My pregnancy with Brooklyn was a lot kinder to me. I didn't have anywhere near the struggles I did compared to my first go around with Boston. Maybe it was just that fact alone - that it wasn't my first time. I kind of knew what to expect, so it wasn't completely uncharted territory for me. And, because that first time was so difficult, I was planning for the worst. When it wasn't that bad, I was happily surprised.
I didn't really get sick, I was just tired, but I think that was because of Boston. Ha! He kept me running, like always, my whole pregnancy. Honestly, it's all kind of a blur because it went so fast. I am grateful that it did, because I only gained 25 lbs when it was all said and done. Thank you, Boston!
I remember how stressful the end of my first trimester was. Kris got in a really bad car accident and had to have surgery. The same day of his surgery, Boston fell off of our bed and had to get stitches. I was a nervous wreck with all of those big stresses happening all at once, and in my first trimester. I was scared that I was going to lose our baby. Stress does scary stuff like that to our bodies, you know? Well, luckily that is not how my story goes.

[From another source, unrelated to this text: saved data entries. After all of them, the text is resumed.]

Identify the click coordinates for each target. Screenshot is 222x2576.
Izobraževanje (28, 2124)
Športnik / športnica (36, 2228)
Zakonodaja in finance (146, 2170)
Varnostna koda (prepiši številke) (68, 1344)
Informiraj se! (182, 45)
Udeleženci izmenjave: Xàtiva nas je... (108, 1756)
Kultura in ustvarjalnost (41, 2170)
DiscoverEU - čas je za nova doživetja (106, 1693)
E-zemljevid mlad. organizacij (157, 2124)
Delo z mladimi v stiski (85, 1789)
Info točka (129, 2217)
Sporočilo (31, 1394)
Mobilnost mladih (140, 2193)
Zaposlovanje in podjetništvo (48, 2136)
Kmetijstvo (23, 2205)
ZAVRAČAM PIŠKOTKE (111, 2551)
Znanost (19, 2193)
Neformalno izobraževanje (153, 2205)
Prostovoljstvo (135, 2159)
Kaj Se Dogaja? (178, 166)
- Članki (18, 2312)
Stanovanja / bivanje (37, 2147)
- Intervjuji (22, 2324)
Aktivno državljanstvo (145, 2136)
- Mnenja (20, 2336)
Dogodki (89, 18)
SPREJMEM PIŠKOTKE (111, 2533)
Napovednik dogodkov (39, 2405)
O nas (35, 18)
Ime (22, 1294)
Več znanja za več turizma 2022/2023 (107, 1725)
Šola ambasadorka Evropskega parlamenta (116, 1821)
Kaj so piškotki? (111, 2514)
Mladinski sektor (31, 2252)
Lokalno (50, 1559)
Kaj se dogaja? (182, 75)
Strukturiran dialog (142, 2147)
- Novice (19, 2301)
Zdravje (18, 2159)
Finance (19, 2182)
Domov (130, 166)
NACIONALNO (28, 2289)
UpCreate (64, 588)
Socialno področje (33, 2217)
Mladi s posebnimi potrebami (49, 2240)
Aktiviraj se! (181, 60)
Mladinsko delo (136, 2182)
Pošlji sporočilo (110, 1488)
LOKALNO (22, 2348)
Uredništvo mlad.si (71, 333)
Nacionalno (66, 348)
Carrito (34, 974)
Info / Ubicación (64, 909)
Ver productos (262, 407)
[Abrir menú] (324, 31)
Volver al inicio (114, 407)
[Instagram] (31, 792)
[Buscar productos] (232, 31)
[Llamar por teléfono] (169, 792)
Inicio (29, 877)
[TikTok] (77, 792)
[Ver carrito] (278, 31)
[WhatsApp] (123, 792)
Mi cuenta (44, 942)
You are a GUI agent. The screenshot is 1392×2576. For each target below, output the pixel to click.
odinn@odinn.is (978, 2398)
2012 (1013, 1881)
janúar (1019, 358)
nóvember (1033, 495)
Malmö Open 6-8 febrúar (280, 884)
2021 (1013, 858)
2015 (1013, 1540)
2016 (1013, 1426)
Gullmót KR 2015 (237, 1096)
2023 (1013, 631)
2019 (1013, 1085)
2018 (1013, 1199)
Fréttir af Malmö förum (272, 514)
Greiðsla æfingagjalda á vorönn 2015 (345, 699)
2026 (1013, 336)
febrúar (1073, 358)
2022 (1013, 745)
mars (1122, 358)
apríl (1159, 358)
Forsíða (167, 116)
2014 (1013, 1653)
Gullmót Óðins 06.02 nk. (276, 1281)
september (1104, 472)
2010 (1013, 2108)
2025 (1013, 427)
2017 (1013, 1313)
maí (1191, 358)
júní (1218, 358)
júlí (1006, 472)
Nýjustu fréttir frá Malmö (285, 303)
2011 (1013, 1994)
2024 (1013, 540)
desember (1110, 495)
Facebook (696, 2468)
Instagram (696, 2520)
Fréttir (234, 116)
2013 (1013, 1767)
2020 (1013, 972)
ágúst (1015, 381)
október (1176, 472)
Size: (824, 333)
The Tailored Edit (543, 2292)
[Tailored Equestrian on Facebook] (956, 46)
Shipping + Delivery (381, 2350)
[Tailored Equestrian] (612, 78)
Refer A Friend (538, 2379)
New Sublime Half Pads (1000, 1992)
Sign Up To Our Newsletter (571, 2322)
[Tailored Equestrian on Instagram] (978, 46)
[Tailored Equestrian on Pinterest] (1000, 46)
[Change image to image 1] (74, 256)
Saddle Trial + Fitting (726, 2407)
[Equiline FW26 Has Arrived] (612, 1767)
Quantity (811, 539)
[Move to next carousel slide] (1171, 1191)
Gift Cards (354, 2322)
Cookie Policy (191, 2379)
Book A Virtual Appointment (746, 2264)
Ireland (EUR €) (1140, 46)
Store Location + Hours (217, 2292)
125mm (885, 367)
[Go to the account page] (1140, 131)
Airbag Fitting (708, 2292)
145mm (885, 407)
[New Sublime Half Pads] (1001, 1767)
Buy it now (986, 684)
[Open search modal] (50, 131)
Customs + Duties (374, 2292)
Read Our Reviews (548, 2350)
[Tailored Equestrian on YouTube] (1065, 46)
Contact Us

The baby was healthy and strong, and Kris and Boston were on the mend. We didn't know the gender yet, but we would find out soon. Thanksgiving was right around the corner (about a month away), so we thought that would be a good time to share the excitement of the gender with our family. When it was time for my gender ultrasound, we had my mom come with us so she could be told if it was a boy or a girl. That way, later that week at Thanksgiving dinner we could share in the surprise with our families. My mom was so cute in the way she helped with the reveal; she got those big black balloons and had the gender-colored confetti put inside them. When we popped them open at the dinner, we were shocked to find PINK CONFETTI!
IT'S A GIRL?!
I didn't believe it! I thought it was a prank! (In the video above you can see how I go over to my step-dad Wayne first, he had me totally convinced it was a boy. Before we popped the balloon, I thought he slipped up and told me the gender on accident. He said, "So, is Boston excited to have a brother?" And he said it like I already knew the gender. I was like, I KNEW IT! BOY! And then he was so apologetic for ruining the surprise. Then to pop open the balloon and have it be PINK confetti, I was so confused! I didn't believe it was a girl! Remember how I told you about our chances of having a girl being slim to none? I was totally shocked. And the shock, mixed with pregnancy hormones, caused me to break down and cry. (I went to find a quite place, which ended up being a bathroom, so that I could really absorb the fact that I was having a girl and let my tears flow without embarrassment. I didn't want to cry in front of everyone. My mom came and found me and we cried together. We were both so excited and overwhelmed with joy!) It was so fun to share that moment with family and be surprised. I usually don't like surprises, but this was a fun exception.
I was excited to finally be able to plan my baby room and start buying some cute baby girl stuff! For whatever reason, buying girl stuff is way more fun than buying boy stuff, in my opinion.
Toward the end of my pregnancy I started to get pretty nervous about how Boston would handle all of the changes. He is such a creature of habit, I knew his world was going to be rocked. He was already struggling at the time with being nice and gentle to other kids. He had a hitting problem, and no matter how I tried to get him to stop, he would still hit. Terrible two's is no joke. I kept hoping it would get better, and I did, but that was a lot later (like around the time he turned three). He must have sensed all of the changes and didn't know how to handle his emotions; my heart went out to him. He had first-child-syndrome and wanted our undivided attention, constantly. I could only imagine what was going to happen when he had to share that attention with a little baby sister. On that same note, I was having my own personal struggle imagining myself sharing my Boston time with another little human. I knew how tired I was with Boston, and it scared me to think that I might have two of him. Two high-maintenance babies is a terrifying thought. So, I just kept hoping that God would send me a break and bless me with an easy-going baby. I am making Boston sound horrible - he's not! But, honestly he isn't easy. He and I are way too much alike, and therefore butt heads! He is stubborn and strong willed (he gets that from his Mama), but I love him so hard! I wouldn't trade him for anything. Parenting is funny that way...
When it was finally getting close to my delivery date, I was so ready! It had been a fairly easy pregnancy, but I was done. Luckily, since this was my second baby, my midwives were willing to induce me a week early. So, without a second thought, I scheduled my induction date. Baby Girl would be born a week before her due date of May 5! My induction date was April 28th at 6:00 AM, and much to my surprise, my water broke April 27th at 6:00 PM!
That's life - you have to plan to be surprised for pretty much everything. Don't you agree?